BEGIN INPUT DATA
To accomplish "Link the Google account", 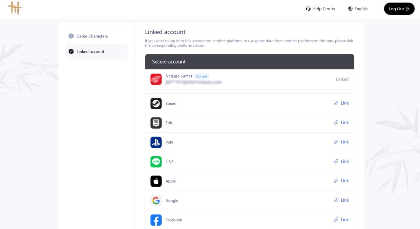I will [x=341, y=200].
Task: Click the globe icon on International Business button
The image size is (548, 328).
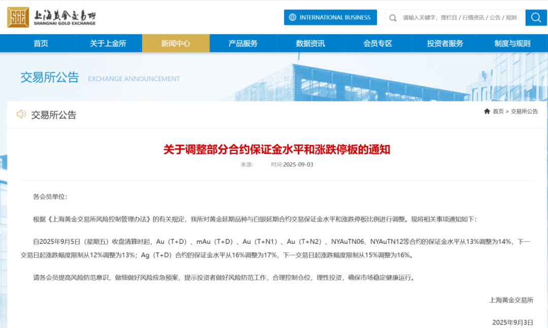Action: click(x=292, y=17)
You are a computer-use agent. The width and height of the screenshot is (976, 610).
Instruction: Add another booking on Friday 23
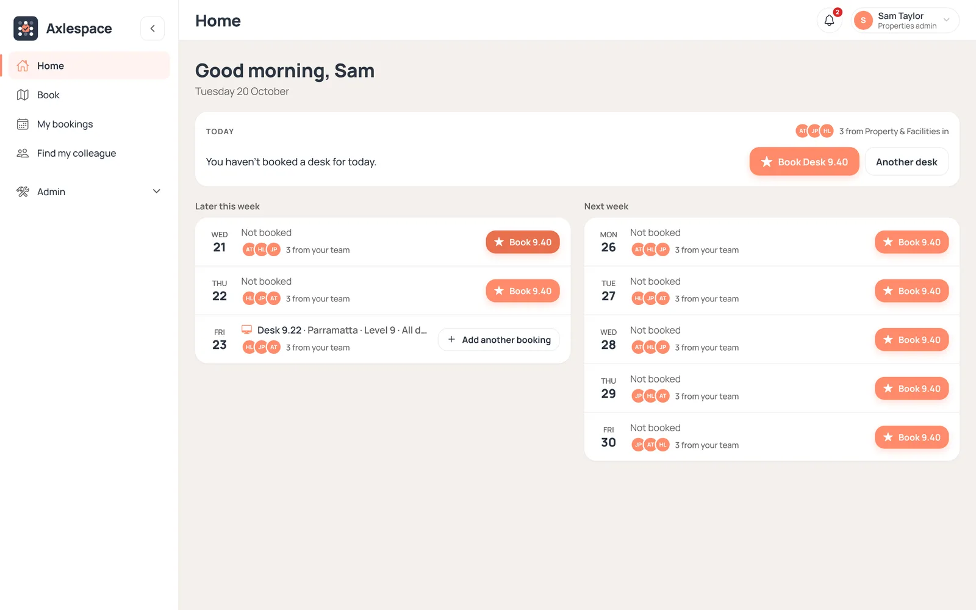499,340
END INPUT DATA
# WHAT NEEDS TO BE DONE:
Please copy only the lines from the one that contains "You are a computer-use" through the last line of the records, exactly, and keep every picture out of the copy.

# FINISHED EXERCISE:
You are a computer-use agent. The width and height of the screenshot is (976, 610).
Instruction: Add another booking on Friday 23
499,340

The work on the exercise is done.